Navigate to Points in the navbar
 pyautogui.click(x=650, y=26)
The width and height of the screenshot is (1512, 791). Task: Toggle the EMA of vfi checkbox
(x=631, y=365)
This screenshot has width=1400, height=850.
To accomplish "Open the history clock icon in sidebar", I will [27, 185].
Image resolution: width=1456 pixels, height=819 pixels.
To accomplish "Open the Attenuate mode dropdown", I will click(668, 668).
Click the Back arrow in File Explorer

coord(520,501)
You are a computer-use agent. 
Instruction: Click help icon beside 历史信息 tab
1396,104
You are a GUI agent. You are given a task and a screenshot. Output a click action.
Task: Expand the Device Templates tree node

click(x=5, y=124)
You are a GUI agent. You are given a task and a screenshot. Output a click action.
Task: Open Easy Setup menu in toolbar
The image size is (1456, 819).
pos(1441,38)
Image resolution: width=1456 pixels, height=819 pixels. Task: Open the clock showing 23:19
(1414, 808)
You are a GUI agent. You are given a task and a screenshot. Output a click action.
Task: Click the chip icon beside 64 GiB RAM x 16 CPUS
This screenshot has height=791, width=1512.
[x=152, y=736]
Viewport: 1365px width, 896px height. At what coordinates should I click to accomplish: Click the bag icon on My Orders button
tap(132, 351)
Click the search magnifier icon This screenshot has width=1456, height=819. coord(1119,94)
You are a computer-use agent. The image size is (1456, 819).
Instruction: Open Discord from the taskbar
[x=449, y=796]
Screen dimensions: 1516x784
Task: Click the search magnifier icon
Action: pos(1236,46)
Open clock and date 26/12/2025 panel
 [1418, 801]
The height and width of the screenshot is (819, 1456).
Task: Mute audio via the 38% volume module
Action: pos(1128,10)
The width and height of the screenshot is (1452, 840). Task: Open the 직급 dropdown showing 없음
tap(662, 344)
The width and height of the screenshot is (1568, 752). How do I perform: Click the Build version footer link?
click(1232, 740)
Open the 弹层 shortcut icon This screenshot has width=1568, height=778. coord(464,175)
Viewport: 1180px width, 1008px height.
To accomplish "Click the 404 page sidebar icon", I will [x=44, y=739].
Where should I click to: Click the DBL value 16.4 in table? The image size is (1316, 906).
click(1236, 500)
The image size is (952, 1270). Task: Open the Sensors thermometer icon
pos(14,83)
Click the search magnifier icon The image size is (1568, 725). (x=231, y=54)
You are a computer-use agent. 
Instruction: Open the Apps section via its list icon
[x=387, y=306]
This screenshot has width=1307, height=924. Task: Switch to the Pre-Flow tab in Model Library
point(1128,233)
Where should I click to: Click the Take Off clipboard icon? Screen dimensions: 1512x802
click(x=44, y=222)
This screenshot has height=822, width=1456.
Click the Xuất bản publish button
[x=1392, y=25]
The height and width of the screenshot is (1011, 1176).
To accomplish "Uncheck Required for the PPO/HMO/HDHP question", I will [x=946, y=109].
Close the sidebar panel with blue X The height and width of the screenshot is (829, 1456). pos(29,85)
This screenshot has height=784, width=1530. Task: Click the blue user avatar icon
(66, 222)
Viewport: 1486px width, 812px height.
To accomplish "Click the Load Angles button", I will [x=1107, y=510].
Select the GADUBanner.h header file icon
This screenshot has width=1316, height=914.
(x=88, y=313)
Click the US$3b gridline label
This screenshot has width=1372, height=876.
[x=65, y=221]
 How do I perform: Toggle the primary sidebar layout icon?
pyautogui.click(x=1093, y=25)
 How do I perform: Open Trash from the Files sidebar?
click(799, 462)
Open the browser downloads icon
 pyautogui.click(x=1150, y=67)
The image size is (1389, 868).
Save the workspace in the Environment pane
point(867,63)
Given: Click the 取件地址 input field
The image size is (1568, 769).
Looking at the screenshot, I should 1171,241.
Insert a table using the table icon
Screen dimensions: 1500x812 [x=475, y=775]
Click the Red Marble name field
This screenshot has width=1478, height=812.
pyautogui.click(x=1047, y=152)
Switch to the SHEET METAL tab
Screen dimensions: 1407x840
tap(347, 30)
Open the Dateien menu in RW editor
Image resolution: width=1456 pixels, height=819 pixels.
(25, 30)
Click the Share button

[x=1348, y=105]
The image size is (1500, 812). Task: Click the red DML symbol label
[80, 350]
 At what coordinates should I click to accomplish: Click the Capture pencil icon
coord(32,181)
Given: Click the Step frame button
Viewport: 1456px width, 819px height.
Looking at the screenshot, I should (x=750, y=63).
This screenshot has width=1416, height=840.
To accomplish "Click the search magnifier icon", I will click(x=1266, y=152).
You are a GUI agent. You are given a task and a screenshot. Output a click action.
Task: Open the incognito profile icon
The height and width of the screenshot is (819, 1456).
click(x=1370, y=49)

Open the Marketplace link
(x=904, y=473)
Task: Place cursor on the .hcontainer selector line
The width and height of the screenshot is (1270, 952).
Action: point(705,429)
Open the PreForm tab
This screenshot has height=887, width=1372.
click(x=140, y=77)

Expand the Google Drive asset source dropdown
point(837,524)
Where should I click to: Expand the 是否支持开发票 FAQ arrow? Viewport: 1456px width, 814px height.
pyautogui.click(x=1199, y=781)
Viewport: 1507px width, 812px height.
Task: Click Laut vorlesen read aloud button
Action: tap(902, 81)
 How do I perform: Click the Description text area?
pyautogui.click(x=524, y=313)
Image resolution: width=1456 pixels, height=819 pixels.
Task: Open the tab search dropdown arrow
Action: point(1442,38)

▸ **WHAT TO PRODUCE**: Look through the data above. Copy every line with the string "field" in it.

▸ **EXPECTED ANSWER**:
Given: Click the 取件地址 input field
Click the Red Marble name field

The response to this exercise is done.